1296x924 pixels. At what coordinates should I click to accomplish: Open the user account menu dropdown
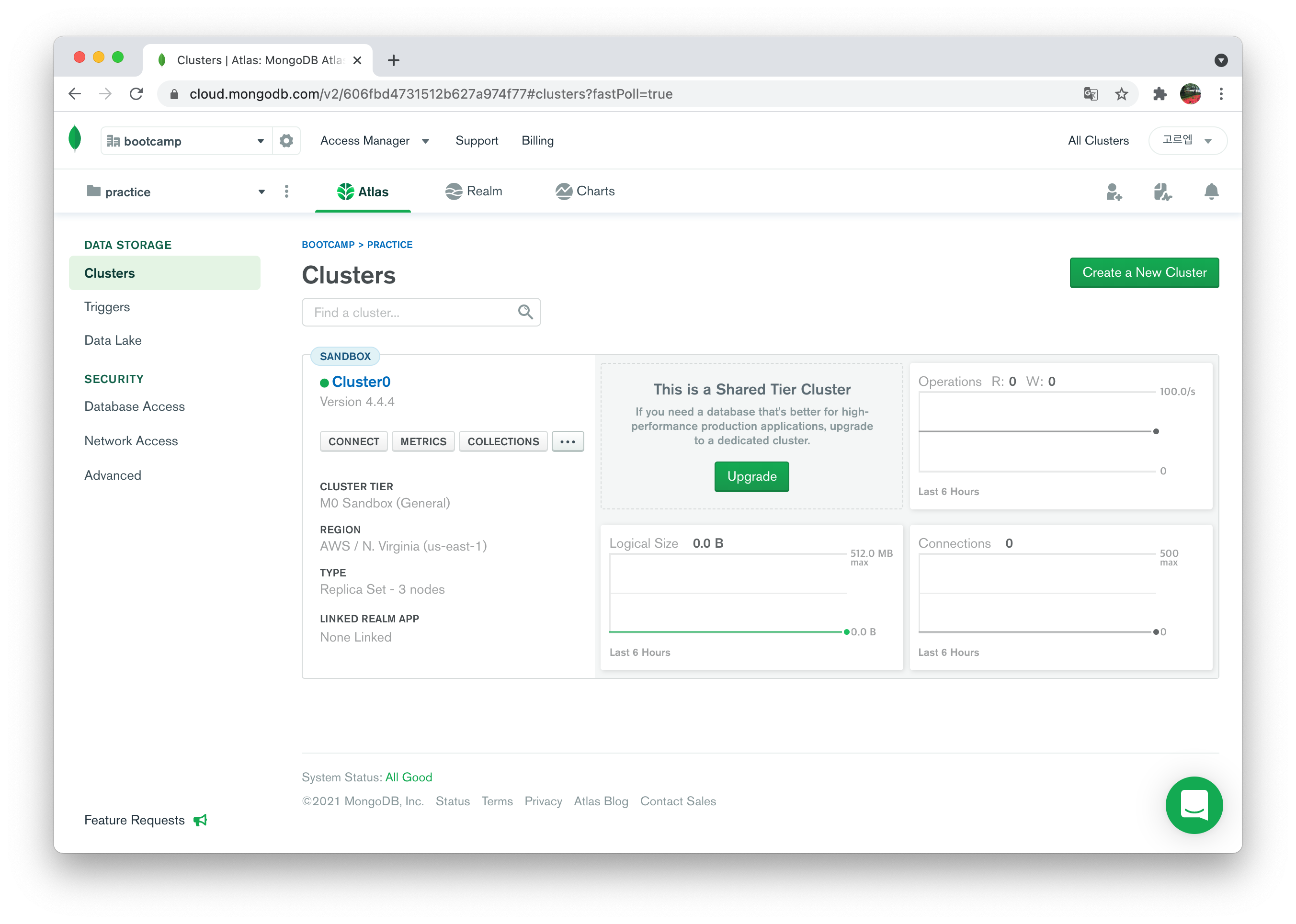click(x=1187, y=141)
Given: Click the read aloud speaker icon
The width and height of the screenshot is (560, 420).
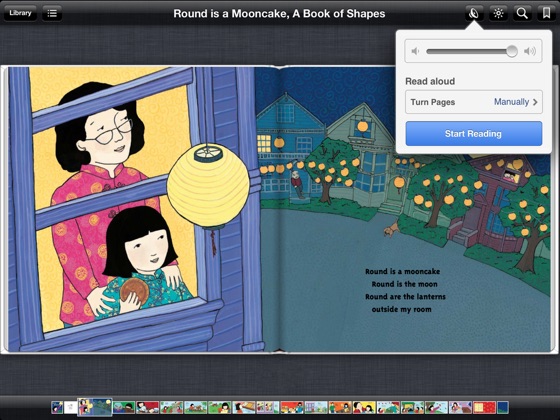Looking at the screenshot, I should (474, 13).
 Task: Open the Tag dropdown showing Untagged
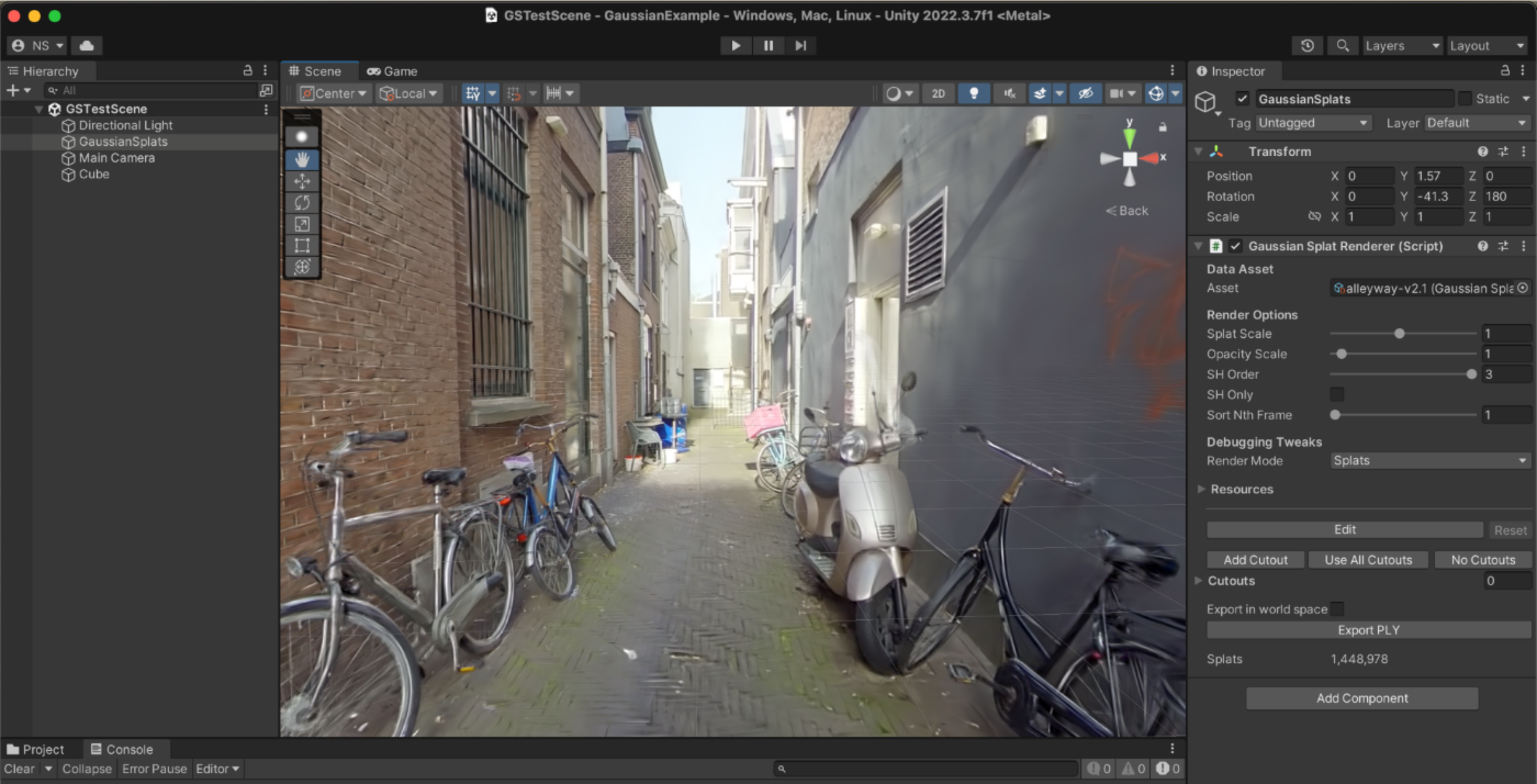1312,122
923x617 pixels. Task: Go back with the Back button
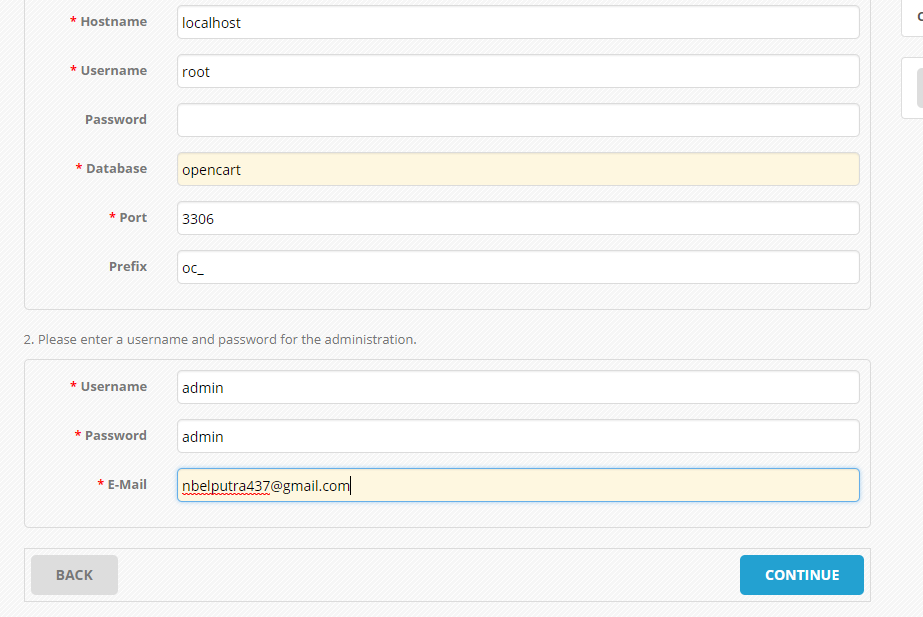pyautogui.click(x=74, y=575)
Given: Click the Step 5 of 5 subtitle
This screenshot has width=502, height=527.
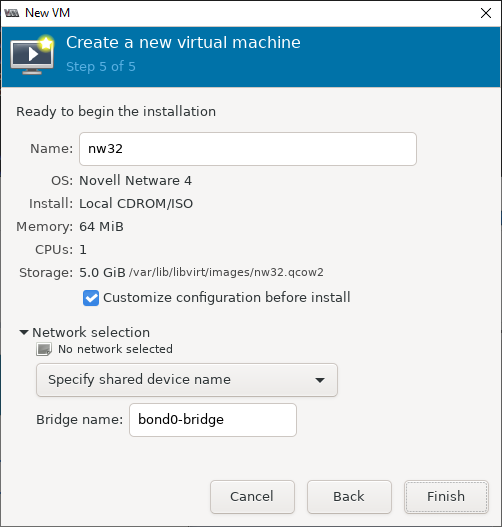Looking at the screenshot, I should tap(101, 67).
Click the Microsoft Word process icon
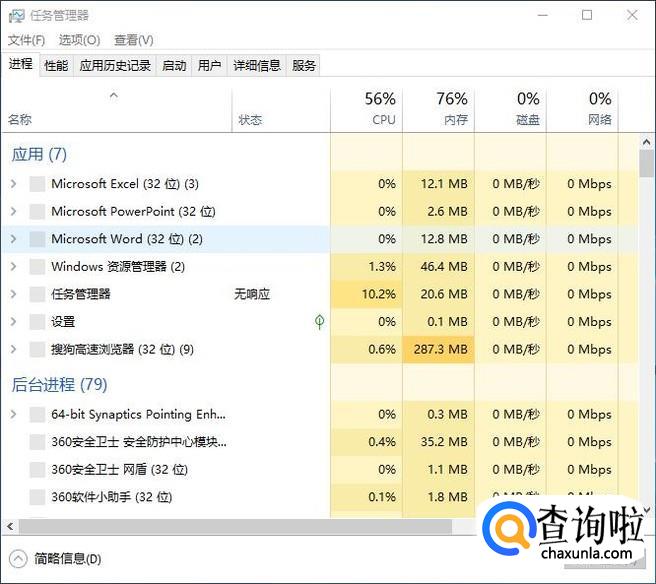This screenshot has height=584, width=656. coord(37,239)
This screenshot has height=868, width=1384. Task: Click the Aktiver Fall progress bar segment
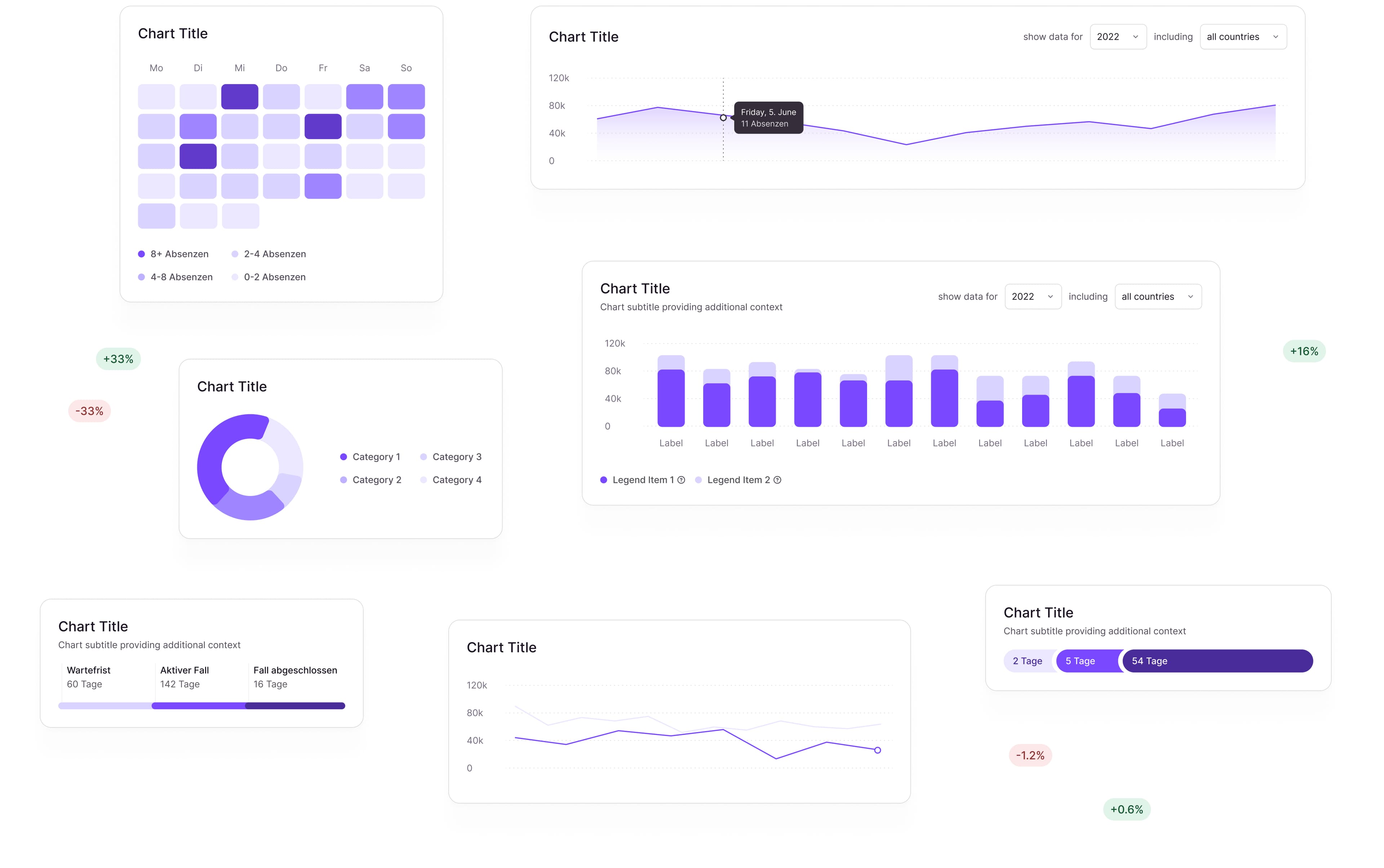[x=198, y=705]
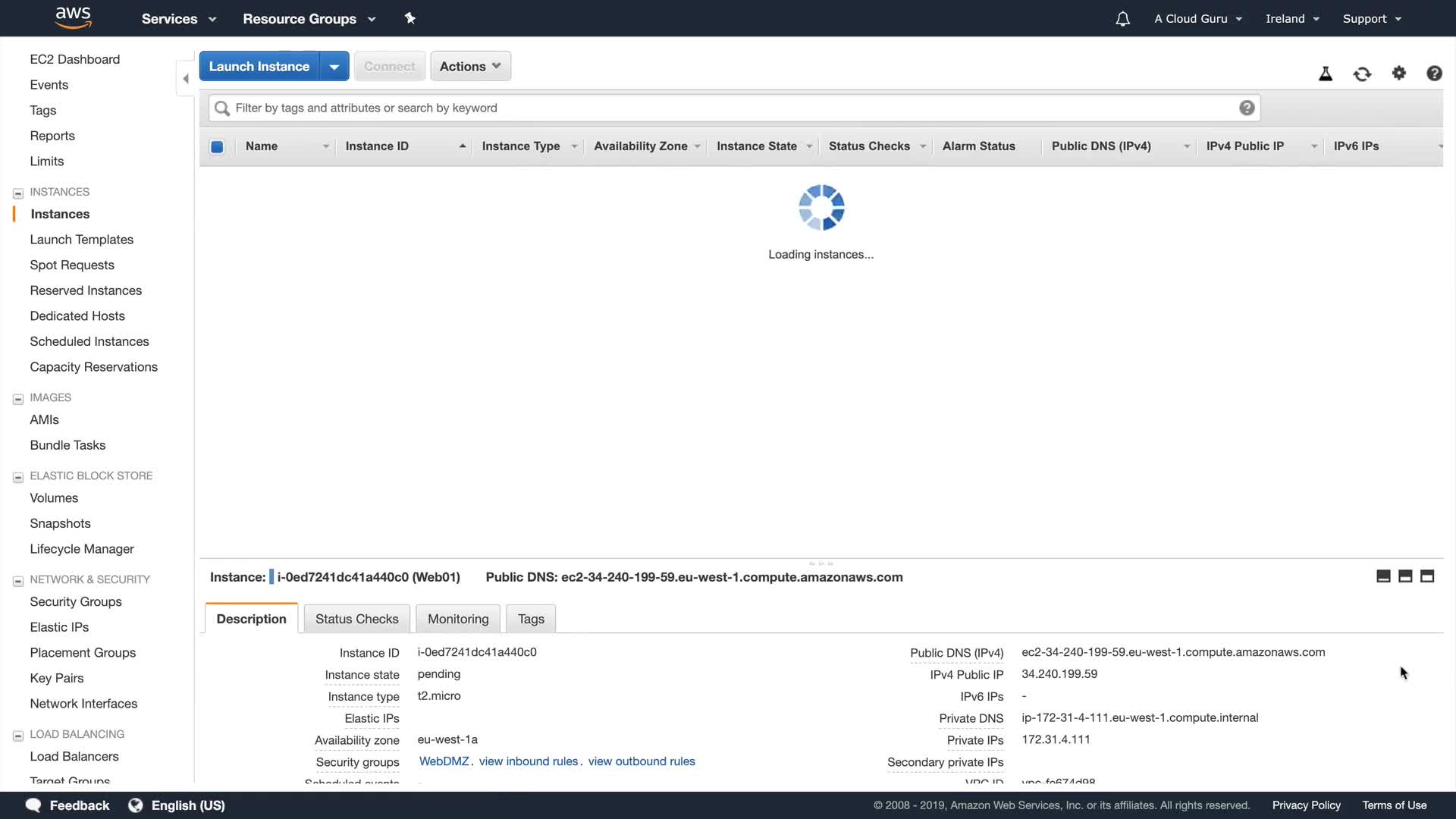Screen dimensions: 1456x819
Task: Collapse the INSTANCES sidebar section
Action: pos(18,193)
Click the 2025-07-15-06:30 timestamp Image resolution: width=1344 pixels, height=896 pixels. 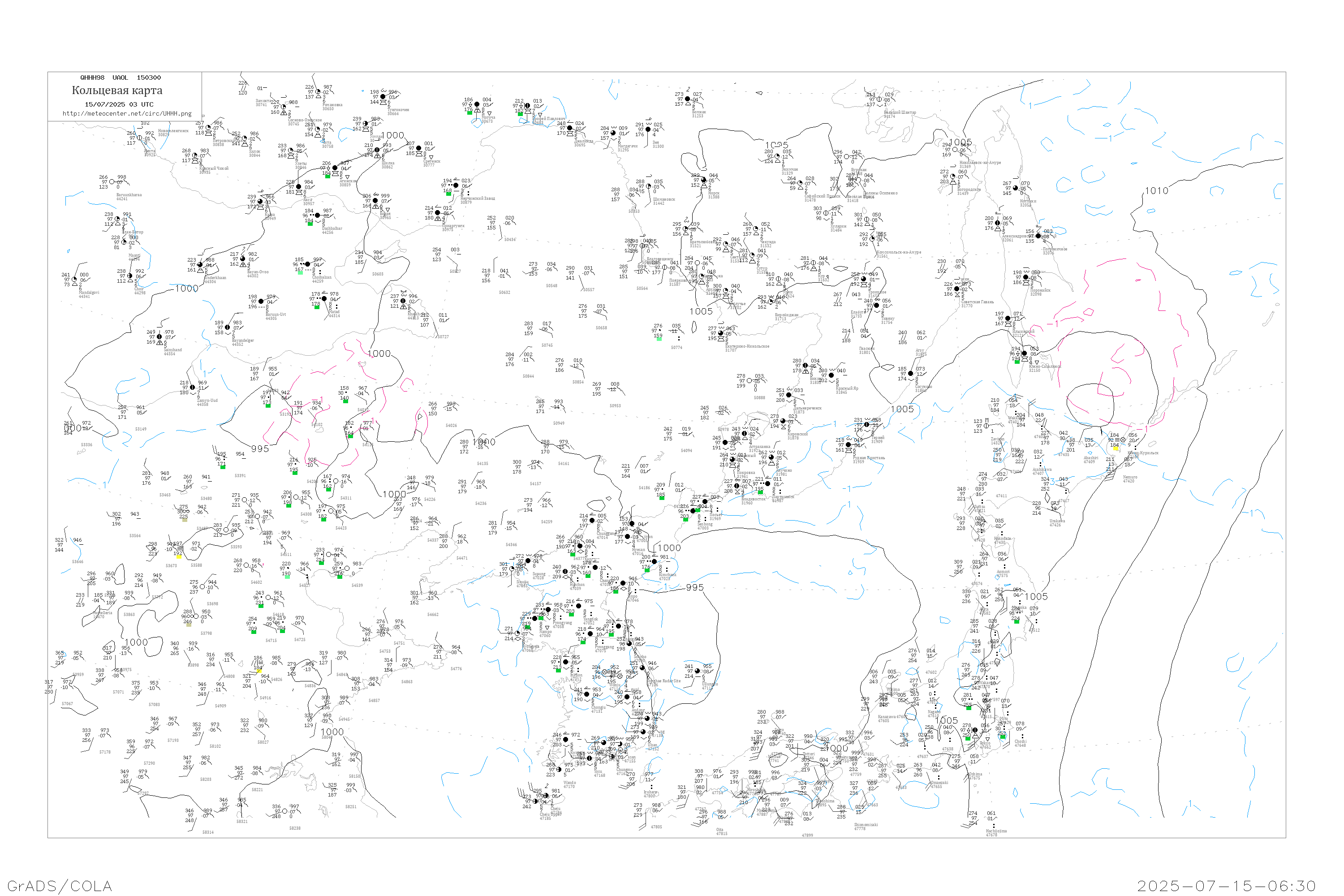[x=1226, y=886]
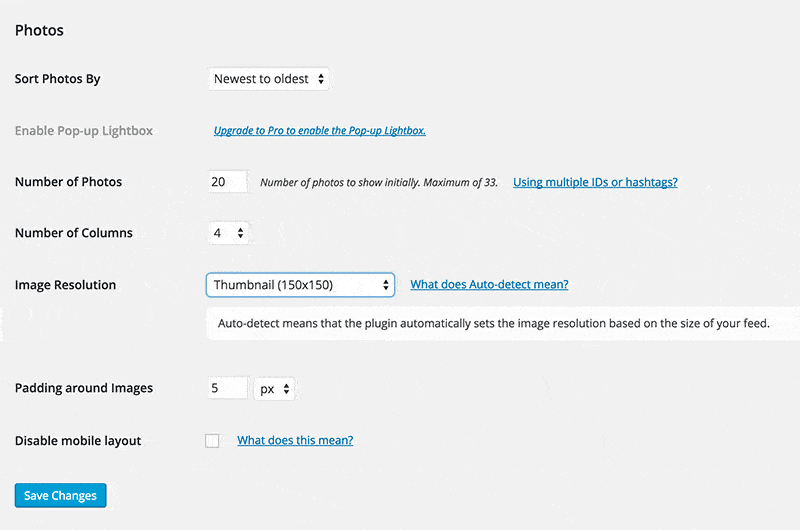Expand the Number of Columns dropdown
800x530 pixels.
[228, 233]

▸ WHAT THIS TASK INVOLVES: Please rewrite the items as a numbered list, beginning at the line that contains "This screenshot has height=868, width=1384." and ending after the line that contains "Action: pos(18,193)", with blank lines and pictures left out.

▸ SOLUTION BELOW:
1. This screenshot has height=868, width=1384. Task: Click the Aktiver Fall progress bar segment
2. [x=198, y=705]
3. Screen dimensions: 1456x819
4. Task: Collapse the INSTANCES sidebar section
5. Action: pos(18,193)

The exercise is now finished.